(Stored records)
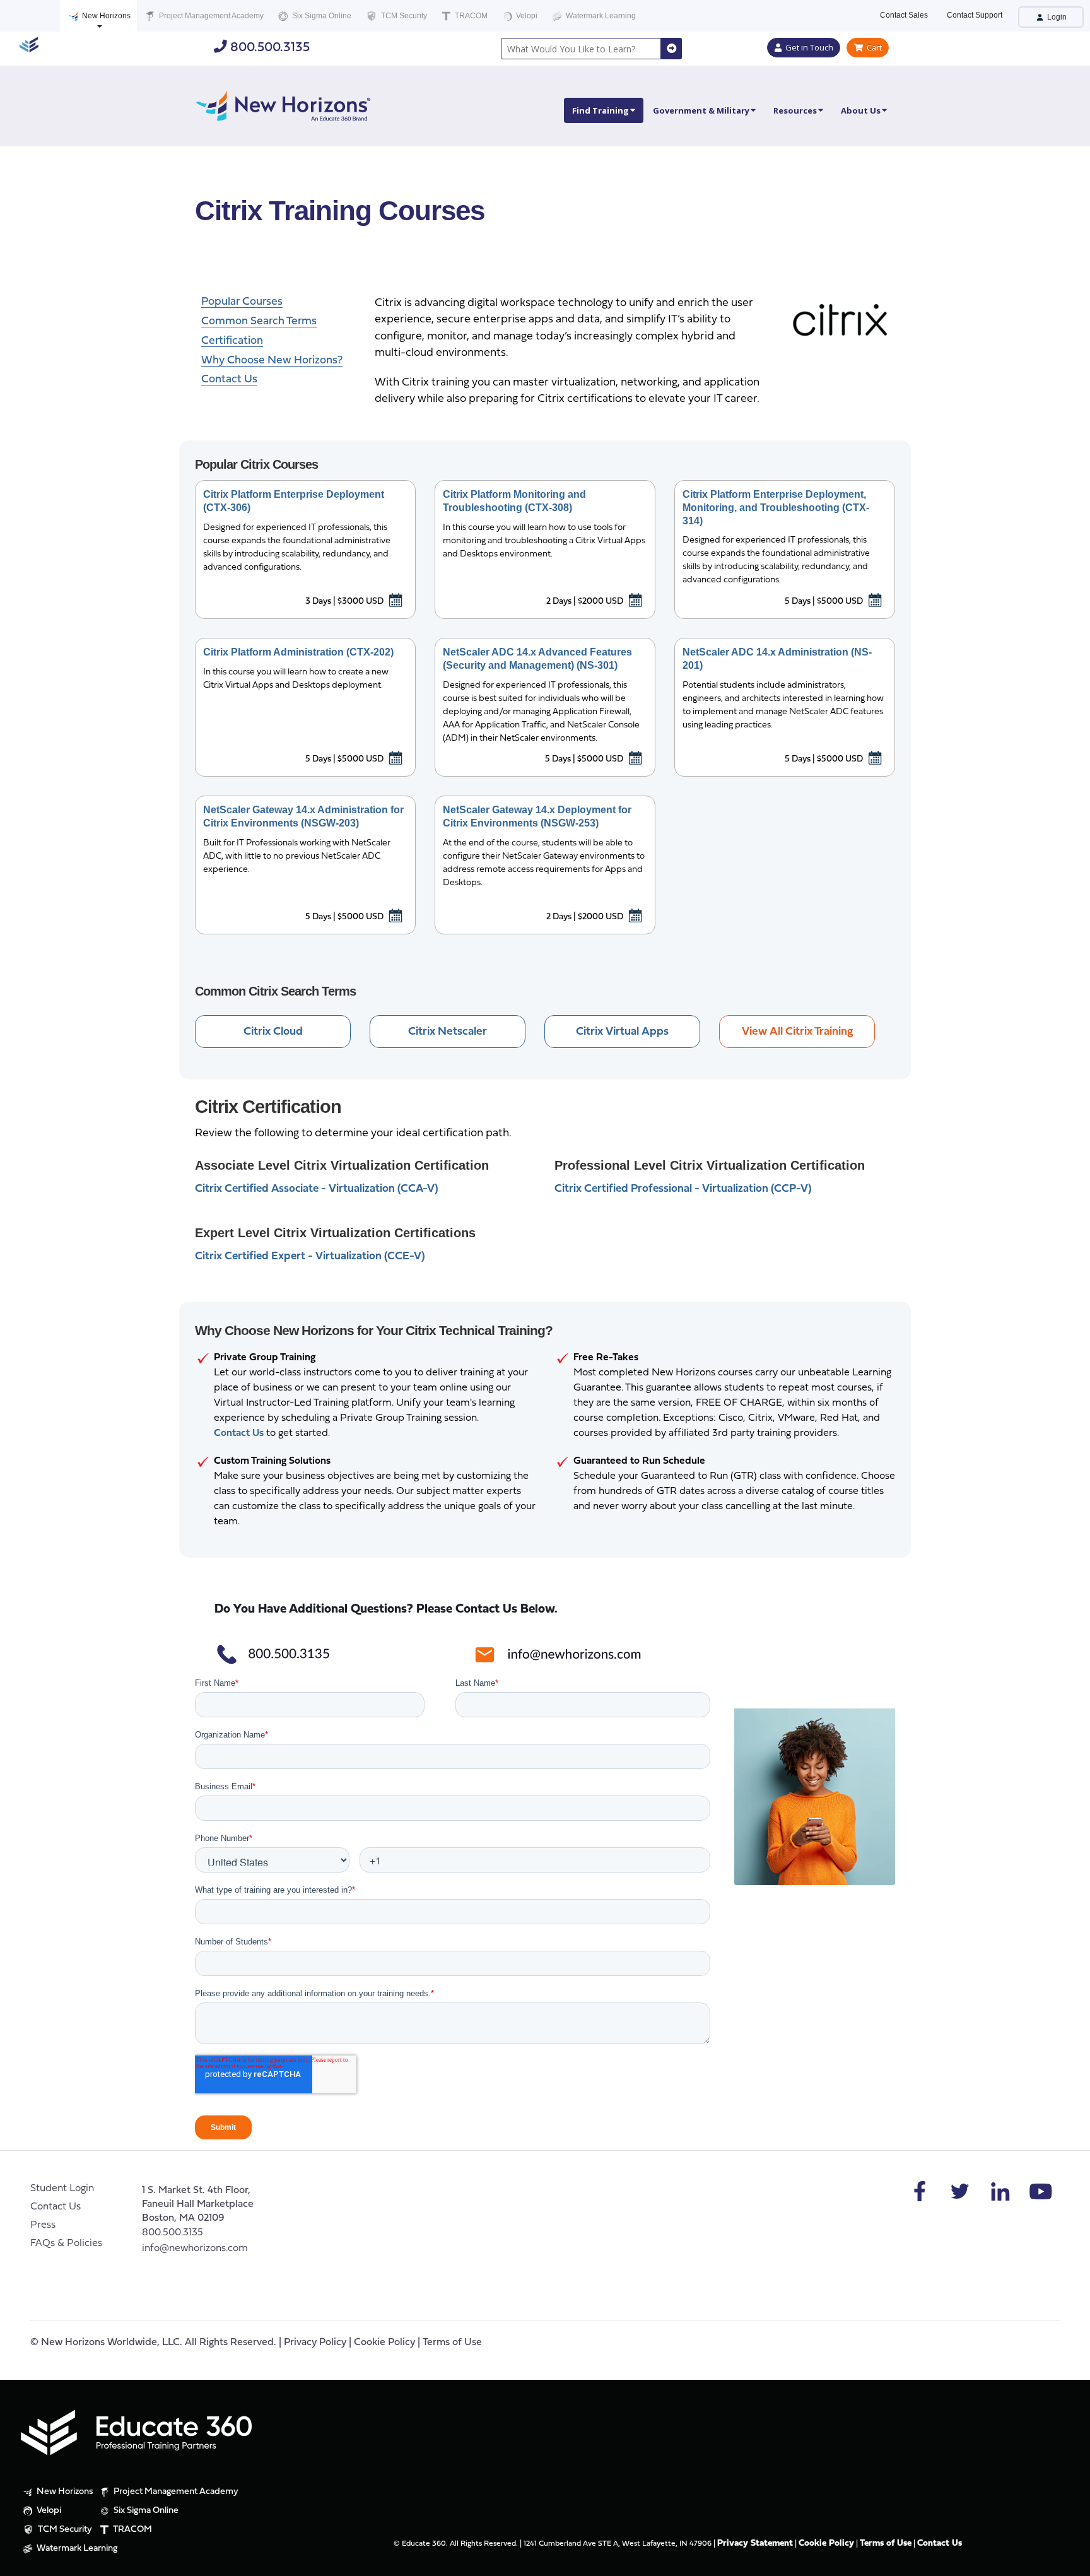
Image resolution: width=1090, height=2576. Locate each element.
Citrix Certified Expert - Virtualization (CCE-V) (310, 1256)
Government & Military (701, 110)
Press (43, 2225)
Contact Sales (904, 15)
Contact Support (974, 15)
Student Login (62, 2189)
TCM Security (403, 15)
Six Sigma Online (320, 15)
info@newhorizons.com (195, 2249)
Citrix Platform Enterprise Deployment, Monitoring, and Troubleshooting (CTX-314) (776, 507)
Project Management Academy (210, 15)
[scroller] (1068, 2561)
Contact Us (55, 2207)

**Exercise**
Keep only the lines from the one containing "Citrix Certified Expert" through the final line of the records, and transcribe them exactly.

**Response area**
Citrix Certified Expert - Virtualization (CCE-V) (310, 1256)
Government & Military (701, 110)
Press (43, 2225)
Contact Sales (904, 15)
Contact Support (974, 15)
Student Login (62, 2189)
TCM Security (403, 15)
Six Sigma Online (320, 15)
info@newhorizons.com (195, 2249)
Citrix Platform Enterprise Deployment, Monitoring, and Troubleshooting (CTX-314) (776, 507)
Project Management Academy (210, 15)
[scroller] (1068, 2561)
Contact Us (55, 2207)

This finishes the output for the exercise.